Sample Answer – Project Leadership Roles at TriHealth

All human resource projects share particular roles or stakeholders. Each of the roles relates to specific human resource functions. The functions include the project team, and executive sponsor, among others. A project team is the set of persons that plans and executes a given project (Dinsmore & Cabanis-Brewin, 2011; Westcott, 2005). The team consists of various members led by a project leader, or manager. A project leader, or manager, is charged with making certain that the team completes the project. He or she develops the necessary project plans and manages the performance of the team. He or she secures the acceptance, as well as approval, of the attendant deliverables from stakeholders and the project’s sponsor. The members of the project team execute given tasks as well as generate the deliverables (Harrison & Lock, 2004; Westland, 2007).

A project’s sponsor is commonly the project’s most senior manager, who is evidently interested in its outcomes. The sponsor secures the resources, including personnel, and spending authority required in the project. The sponsor champions the project visibly and vocally and serves as the project’s topmost decision-maker. He or she supports the project’s leader or manager. As well, he or she is the ultimate determiner of the project’s scope alterations and phase approvals. A project’s leader, or manager, is charged with overseeing its day-to-day management. He plans and develops its deliverables, manages its schedule and budget, and manages its management procedures.
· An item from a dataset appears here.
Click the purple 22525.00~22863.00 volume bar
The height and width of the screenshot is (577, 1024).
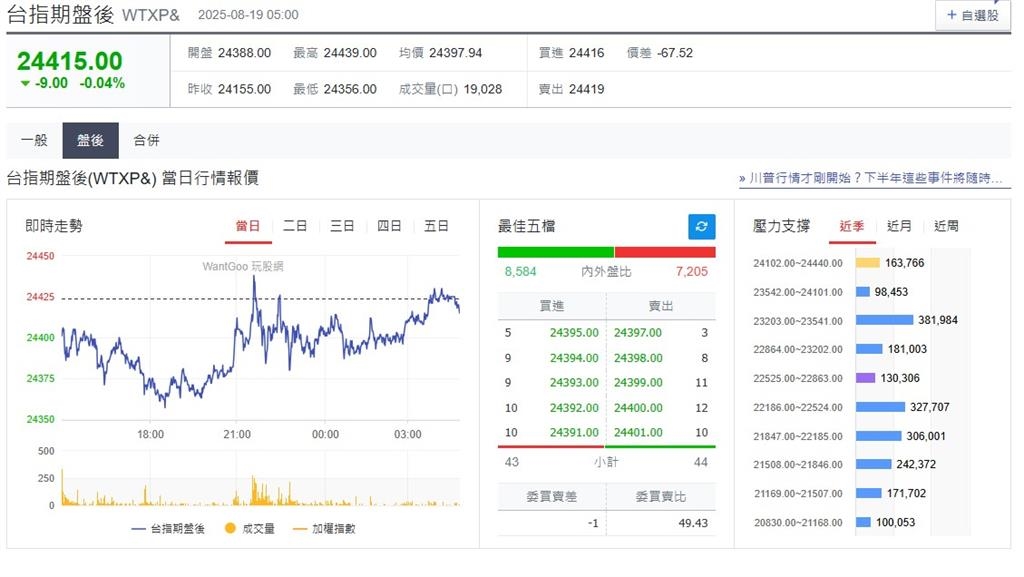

Most projects have steering committees, which champion them visibly and vocally. They approve the projects’ deliverables, address emerging issues and formulate the relevant policy decisions (Dinsmore & Cabanis-Brewin, 2011). They approve project scope alterations and offer guidance and direction to the projects. A project’s customers are entities that in due course require the services, or products, developed by it. The customers may elect their representatives into the team overseeing its development over time. A project’s vendors provide the extra services, or products, that it requires. A project analyst makes certain that the needs that a project’s clients have been determined, as well as documented, appropriately before they are addressed.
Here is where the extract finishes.